Goal of the exercise
Although the data below contains pictures, output only the lines between those holding "620x510 pixels." and "The height and width of the screenshot is (638, 907).", inclusive, exactly and without those pictures.

START Provided entries

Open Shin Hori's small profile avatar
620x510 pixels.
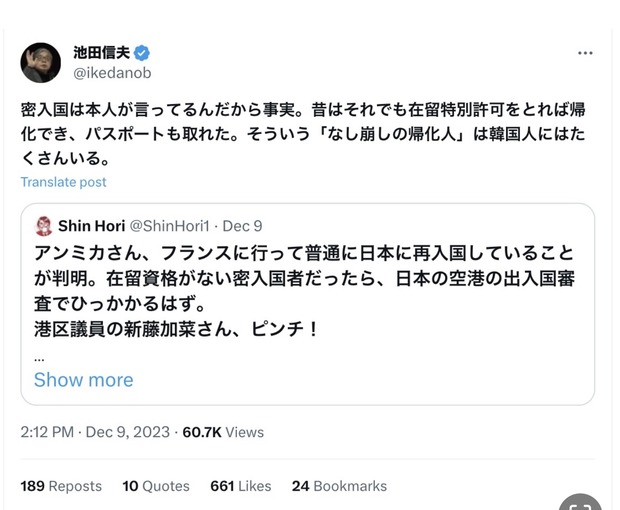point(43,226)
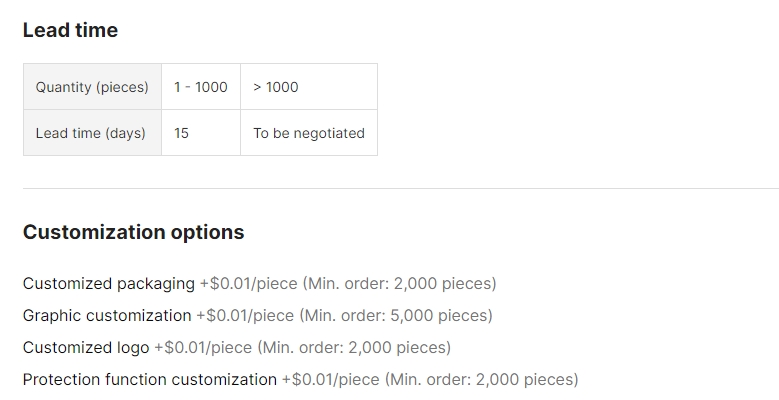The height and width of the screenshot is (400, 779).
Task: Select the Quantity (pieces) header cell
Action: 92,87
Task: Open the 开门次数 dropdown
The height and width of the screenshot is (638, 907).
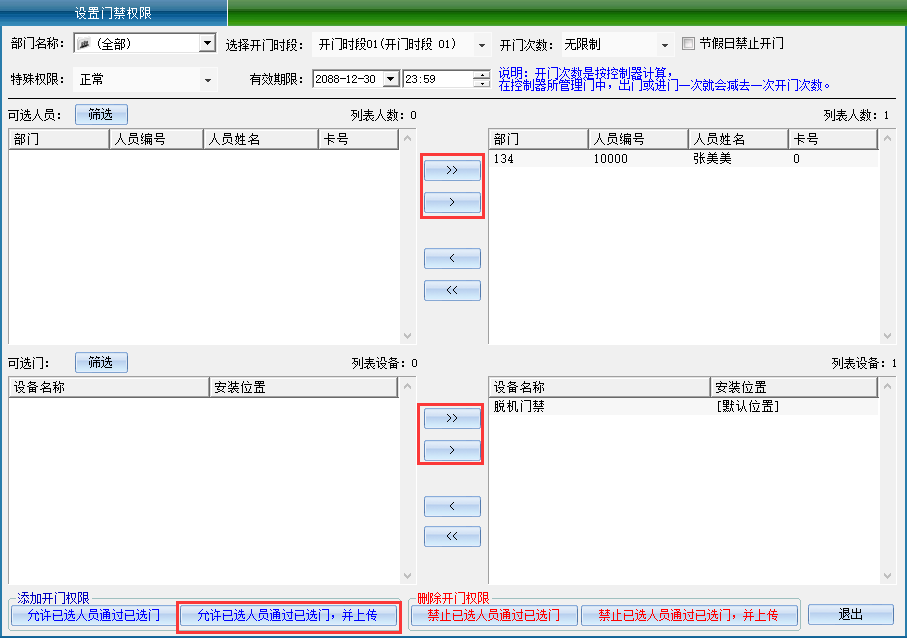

END Provided entries
START Provided entries

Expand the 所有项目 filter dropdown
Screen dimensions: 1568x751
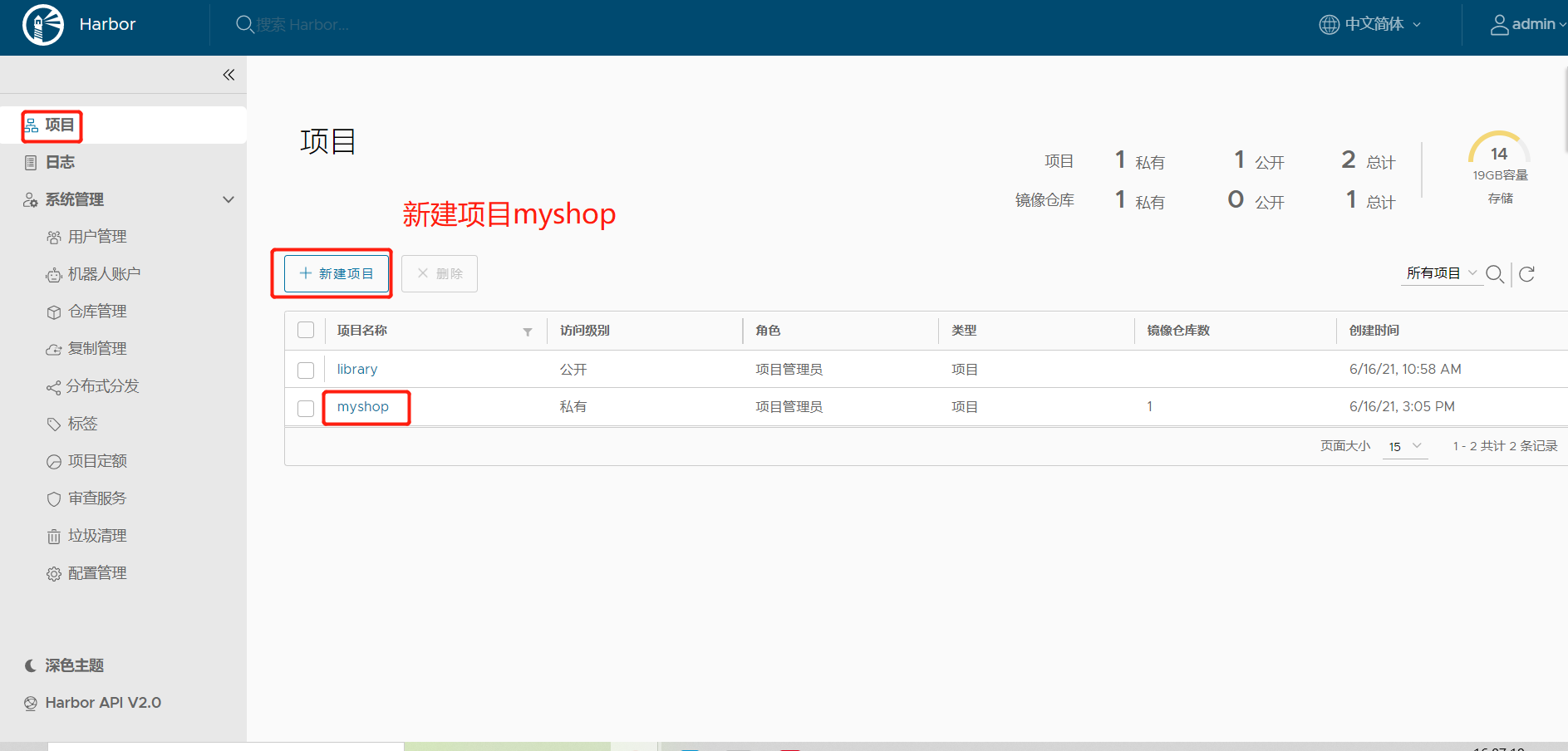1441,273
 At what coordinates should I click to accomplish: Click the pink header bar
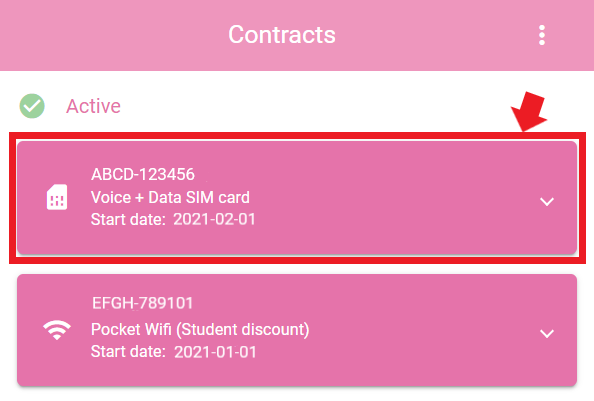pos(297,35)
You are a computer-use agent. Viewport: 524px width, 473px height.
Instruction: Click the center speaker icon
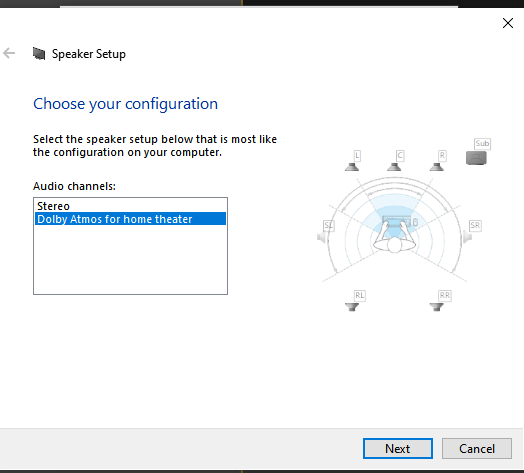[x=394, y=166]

END Provided entries
START Provided entries

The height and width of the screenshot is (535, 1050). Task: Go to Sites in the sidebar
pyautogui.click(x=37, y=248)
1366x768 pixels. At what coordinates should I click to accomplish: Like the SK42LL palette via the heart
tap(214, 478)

END Provided entries

Output for this exercise
620x510 pixels.
point(43,226)
The height and width of the screenshot is (400, 779).
Task: Select the Quantity (pieces) header cell
Action: 92,87
Task: Open the 开门次数 dropdown
The height and width of the screenshot is (638, 907).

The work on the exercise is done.